Simon Hall was amazed that she had taken the fact of incarceration so calmly. Vicky Pryce was adamant that facing facts and planning to cope had allowed her to keep positive. She found the prison regime for women easier to live through, more humane, than she had thought it would be, but it was certainly not something she would recommend anyone try. The loss of personal freedom was potentially devastating. Her cell was OK for size and comfort, but cold. All the vices of prison life were in your face every day - the drugs, for instance. There were people you quickly learned to avoid. Educational opportunities were meagre or non-existent. On the other hand, some prisoners had told her that the only reason they were still alive was the care and sanctuary they got from prison life: their addiction or mental problems would have killed them outside.
Reoffending rates were staggeringly high. A spell in prison would practically guarantee that you ended up there again. It seemed to her a most inefficient way of dealing with crime. It was terribly expensive to maintain people in prisons - she quoted statistic after statistic to illustrate this. All in her book, of course. I thought she saw prison life and its consequences mostly in money terms. She also spoke about the disruption of families, but I got no sense that, as a scientist in economic theory, she really knew what it was to be a member of a crime-ridden underclass. That said, nor do I.

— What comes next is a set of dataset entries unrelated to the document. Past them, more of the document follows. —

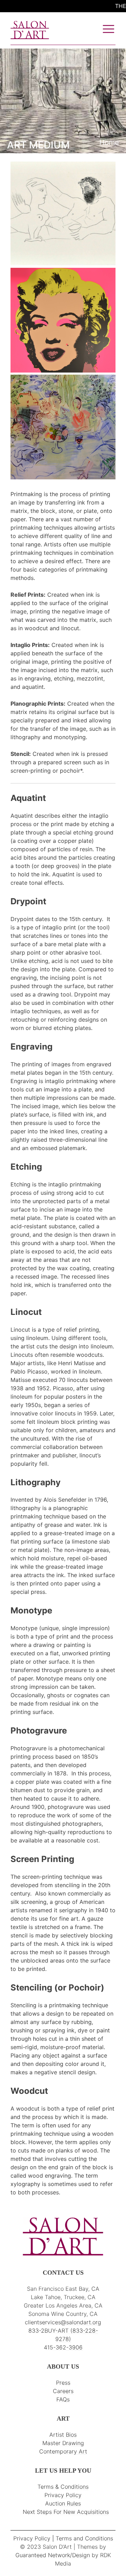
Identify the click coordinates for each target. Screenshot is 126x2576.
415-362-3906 (63, 2347)
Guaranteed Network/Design (52, 2555)
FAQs (63, 2399)
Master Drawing (63, 2442)
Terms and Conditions (84, 2538)
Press (63, 2382)
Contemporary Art (63, 2451)
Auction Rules (63, 2503)
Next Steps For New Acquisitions (66, 2511)
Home (109, 142)
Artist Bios (63, 2434)
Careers (63, 2390)
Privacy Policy (63, 2495)
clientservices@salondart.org (63, 2322)
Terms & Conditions (63, 2486)
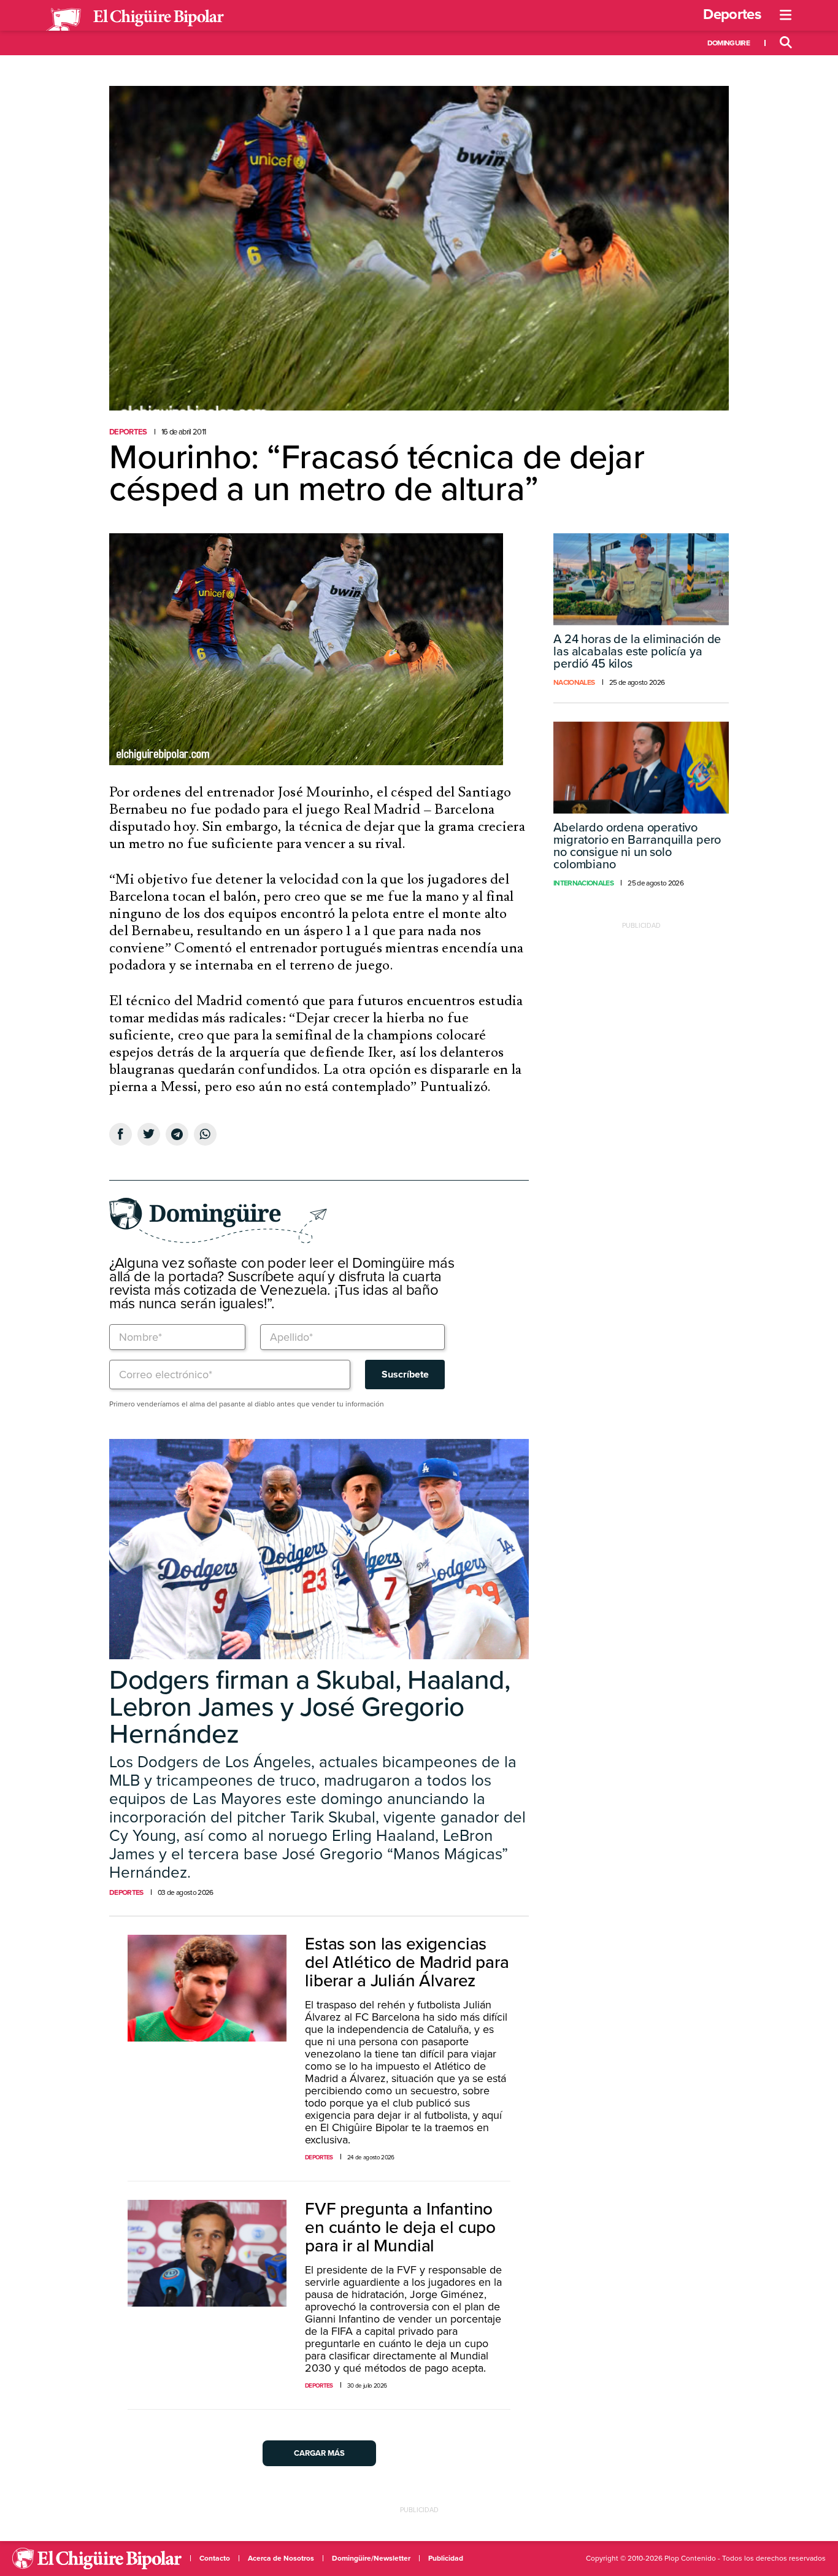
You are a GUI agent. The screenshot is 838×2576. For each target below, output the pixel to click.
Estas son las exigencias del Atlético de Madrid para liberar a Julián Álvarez (407, 1962)
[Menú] (785, 15)
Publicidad (445, 2558)
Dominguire (728, 43)
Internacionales (583, 883)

Although she came across as a highly practical and resilient woman, there was no frank confession that she had lied to the authorities and deceived the police over that speeding affair. At one point, about halfway through, a man in the audience interrupted with a question: where was her contrition? He explained that he had been a prison officer during the 1990s. He had hoped to hear her say she was sorry for concealing the fact that her former husband had driven dangerously fast and might have killed someone. She hadn't expressed any shame at all. And with that, he left. It was only a momentary check in the smooth flow. I was certain that other people had stood up at other talks, and that she had an answer ready, if they stayed and persisted. This man had got it off his chest and walked out. It was however a fair point. Did she really feel she had done a bad thing? All she said was that she had 'made a mistake' - which is not actually admitting to a crime. Methinks a little self-exoneration here! Nevertheless she had spent time in jail. And that was undoubtedly a genuine punishment, even if she had come out if it with material for a book, and a career still intact.
Would I ever lie to get someone else out of a fix? A person of hard-and-fast principles has a clear answer: no, whatever the circumstances. I am not a person of rigid principles. I think a more nuanced judgement is always needed. But I hate to lie, and I am wary of ignoring the law. Perhaps I should just be very thankful that I am not presently so close to anyone that such decisions have to be made.